İstanbul depreminde 230 bin bina tehlikede
Olası bir İstanbul depreminde en iyi ihtimalle her 4 binadan 1’i çok yüksek riskli, yani yıkılabilir. Kötü senaryoda ise bu oran, her 2 binadan 1’ine çıkıyor. Oysa deprem güvenliği yüzde 25 ve altı olan binalara müdahale edilerek, depremin maliyeti 4’te 1’ine düşürülebilir
Olası İstanbul depremi için çeşitli senaryolar mevcut. İstanbul Deprem Master Planı (İDMP) çalışması kapsamında, İBB’nin 2002 yılında Japan International Cooperation Agency’ye (JICA) hazırlattığı The Study on a Disaster Prevention / Mitigation Basic Plan in Istanbul Including Seismic Microzonation raporu İstanbul deprem senaryoları için temel teşkil ediyor. AFAD, raporlarını bu senaryolardan ‘tasarım depremi’ adı verilen 7.7 büyüklüğündeki depreme göre hazırlarken, İstanbul Büyükşehir Belediyesi (İBB) ise 7.5 büyüklüğündeki depremi ‘senaryo depremi’ni esas alıyor.

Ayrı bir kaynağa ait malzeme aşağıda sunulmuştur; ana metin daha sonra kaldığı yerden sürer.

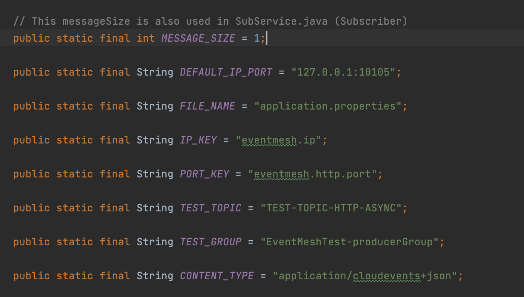The image size is (524, 297).
Task: Click the String type before TEST_TOPIC
Action: tap(155, 208)
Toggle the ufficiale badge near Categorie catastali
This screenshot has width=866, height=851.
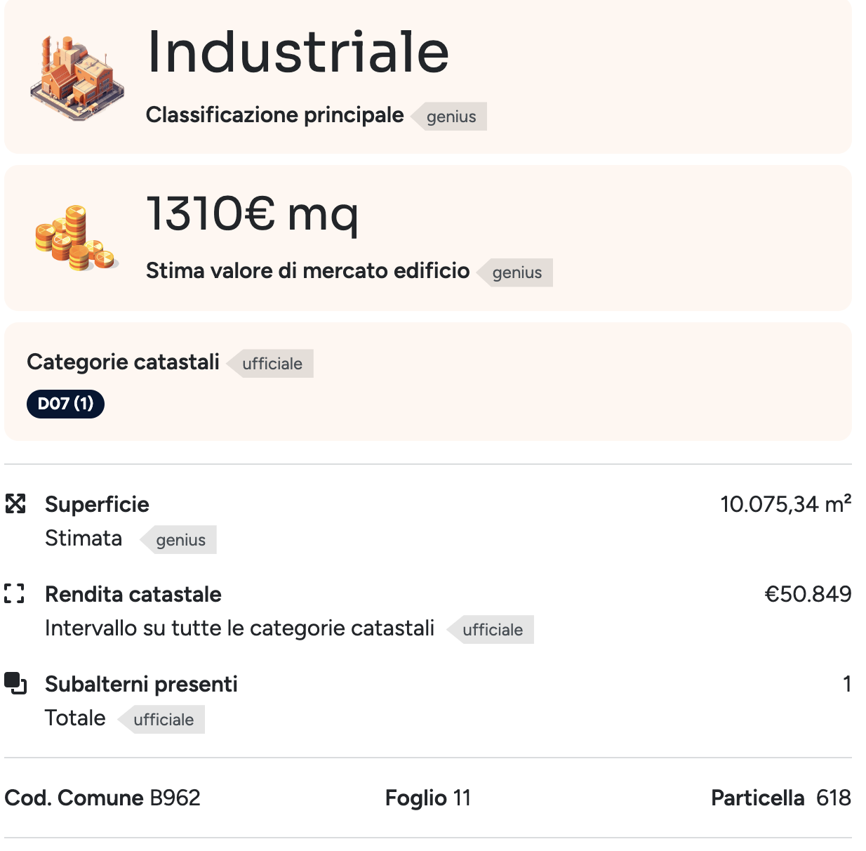point(269,364)

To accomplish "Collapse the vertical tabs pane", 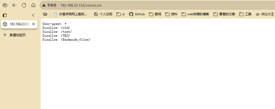I will 33,15.
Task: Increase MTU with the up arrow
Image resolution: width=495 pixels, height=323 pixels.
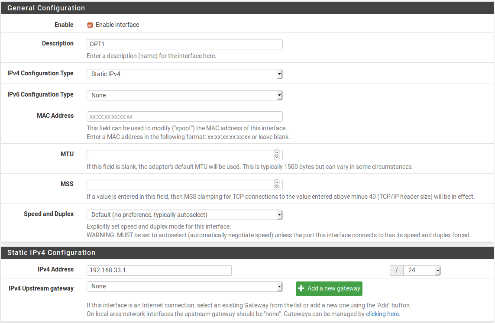Action: (x=277, y=153)
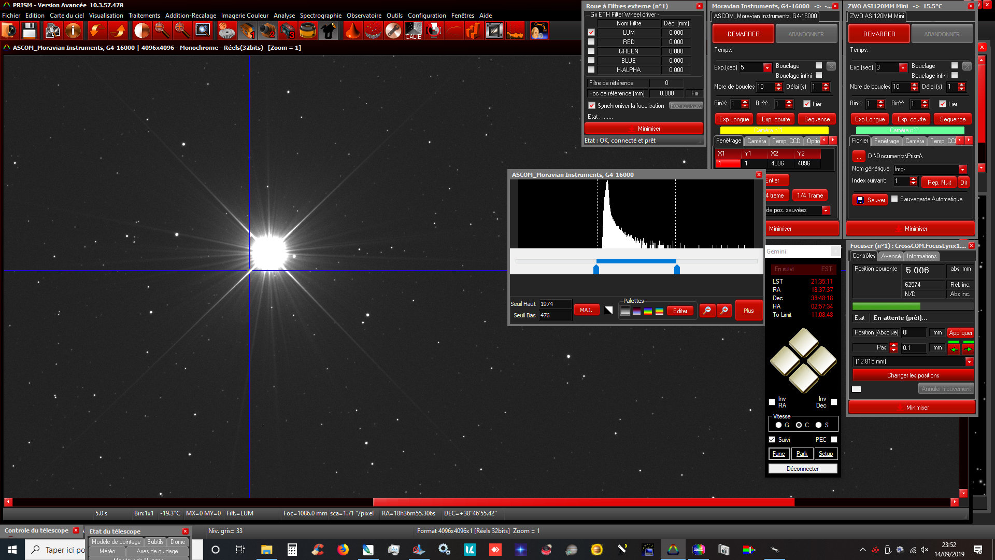Expand the 12.815 mm positions dropdown
995x560 pixels.
pyautogui.click(x=969, y=362)
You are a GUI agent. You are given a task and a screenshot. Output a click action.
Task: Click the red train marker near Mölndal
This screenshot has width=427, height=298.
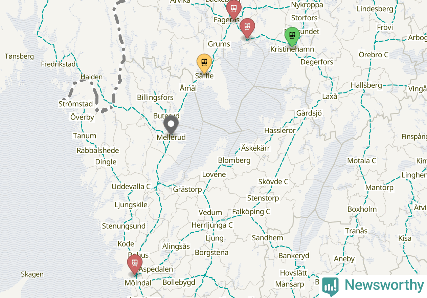135,264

İstanbul Teknik Üniversitesi İnşaat Mühendisliği Bölümü Öğretim Üyesi Prof. Dr. Alper İlki de, 2002 Afyonkarahisar, 2003 Bingöl, 2020 İzmir depremleri ve 6 Şubat depremlerinde, söz konusu bölgelerdeki yapı stokunun durumunu inceledi. Ve buradan hareketle İstanbul’daki yapı stokunun olası deprem senaryolarından nasıl etkileneceğini araştırdı. Çalışmada, alınan örneklere, depremin yüzde 1’i oranından başlatılarak kademeli olarak artırılacak şekilde deprem kuvveti uygulanıyor. İncelenen binalarda zemin, depremsellik, yapı karakteri, malzeme özellikleri gibi yapısal özelliklerin tamamı da dikkate alınarak 100 üzerinden bir deprem güvenliği oranı belirleniyor.
Ölçümlere göre, deprem güvenliği yüzde 25’in altındaysa risk çok yüksek ve bu, can kaybı riski de olduğu anlamına geliyor. Yüzde 25-50 arası da yüksek riskli olarak değerlendiriliyor. İlki, yüzde 50 ve üstü için ise “Her bin binadan belki de birinin hasar göreceği anlamına geliyor” diyor. 100’e yaklaştıkça depreme dayanım artarken deprem güvenliği yüzde 100 olan bir binanın ise depremi hasarsız atlatması bekleniyor.
Yüzde 6 ve altında can kaybı
İlki’nin, Türk Mühendis ve Mimar Odaları Birliği (TMMOB) V. Kent Sempozyumu’nda anlattığı çalışmaya göre, 6 Şubat depremlerinde deprem güvenliği yüzde 20-30 arasında olan binaların çoğu çöktü. Deprem duyarlılığı yüzde 6 ve altında olan binalar ise can kaybına neden oldu. Bu binalarda bina başına can kaybı 3.36’ydı. Yüzde 60’lar orta hasarlı, yüzde 90-95’ler az hasarlı iken yüzde 100’ler depremi hasarsız atlattı.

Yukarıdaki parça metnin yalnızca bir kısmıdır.